Aleksandr Turbin explores ethnic and national nuances of “Russian” trade in the imperial borderland. His paper focuses on government policy and public discourse surrounding the nationalization of the Romanov Empire in the second half of the 19th and early 20th centuries. In his paper he re-evaluates Russianness amidst the fundamental ethnic and socio-political diversity of the imperial space in the Russian Far East. Exploring various forms of legitimate representatives of Russian trades, such as Chinese merchants and the leased port of Dalny, allows for a better understanding of how national identity was constructed in the late imperial period.

Chia-Yin Hsu studies the persistence of the old (silver) regime in the Soviet Far East and the cross-border trade with Manchuria in the early 1920s. She shows how various currencies such as the Japanese yen and imperial silver ruble coins persisted after the formation of the Far Eastern Oblast. Policies to monetarily “unify” the new oblast with Soviet Russia promoted the newly created Soviet money, the chervonets, as a trusted “hard currency” by manipulating exchange rates and banning imports from Manchuria. In effect, Soviet authorities carried out a protectionist policy against Manchuria to safeguard the chervonets, shutting down Chinese and Russian commercial ties to enact the currency “unification” of the FEO with the Soviet Union.

Closely connected to transborder transfers, but more focused on the political influences on borderlands and the metropole are the following two papers:

Anran Wang’s paper focuses on the grassroots dynamics in Sino-Soviet-Mongolian Relations 1956-1966, by concentrating on the border town of Ereenhot, in the middle of the Gobi Desert where the Trans-Mongolian Railway linking Mongolia, China, and the Soviet Union enters China. The paper, based on documents of local party-state organs in Ereenhot, scrutinizes the ways routine work and life in Ereenhot evolved from the opening of the railway in 1956 to the start of the Cultural Revolution in 1966, during which relations underwent rapid changes from socialist brotherhood to ideological and military antagonism. Anran Wang argues that the border town experienced impacts from the changing international relations in a distinct manner from the rest of China. He contrasts the tensions in border-crossing formalities in Ereenhot to the Sino-Soviet-Mongolian honeymoon period, and highlights the paradoxical continuation of daily life, unhindered by ideological interference in the period of Sino-Soviet antagonism.

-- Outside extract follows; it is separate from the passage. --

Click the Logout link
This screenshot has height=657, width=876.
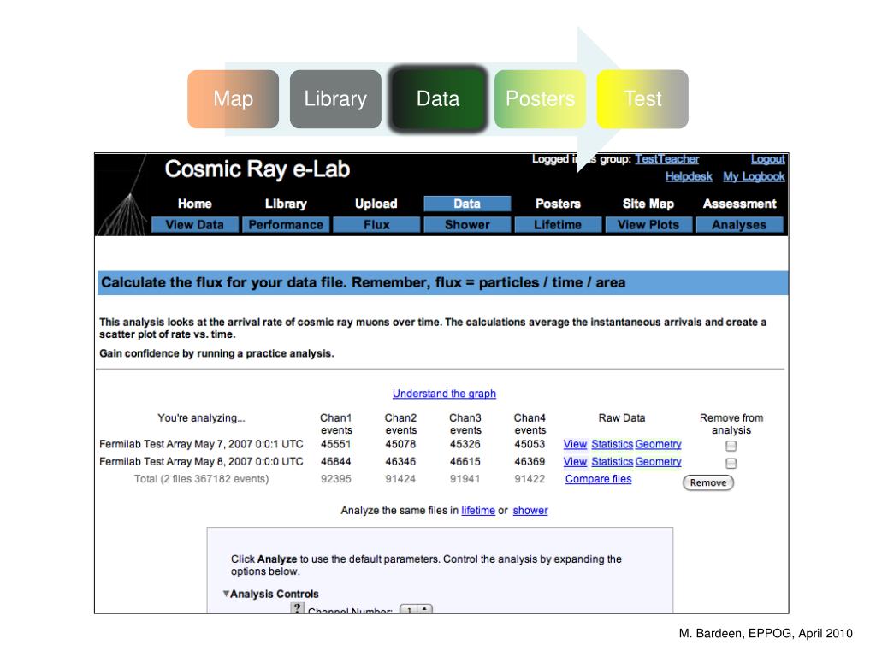pyautogui.click(x=767, y=159)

Miin-Ling Yu’s paper explores the autonomy of the CCP in relation to the Comintern after the Zunyi workshop in January 1935. By focusing on the Moscow Trials (1936-1938) and the two pacts, Soviet –German Non-Aggression Pact and Soviet-Japanese Neutrality Pact, the paper questions the full autonomy claimed by the CCP. In its persecution of internal enemies, the CCP followed the Comintern line set by the infamous Moscow trials. Soviet authorities demanded the accusation of Trotskyists, Fascist German, or Japanese special agents and the CCP followed through with eliminating Chinese Trotskyist-Fascists. The author questions the CCP’s varying levels of autonomy in internal party affairs opposed to foreign policies, illustrated by the shift in Soviet interpretations following the pacts signed in 1939 with Germany and 1941 with Japan. The author furthermore.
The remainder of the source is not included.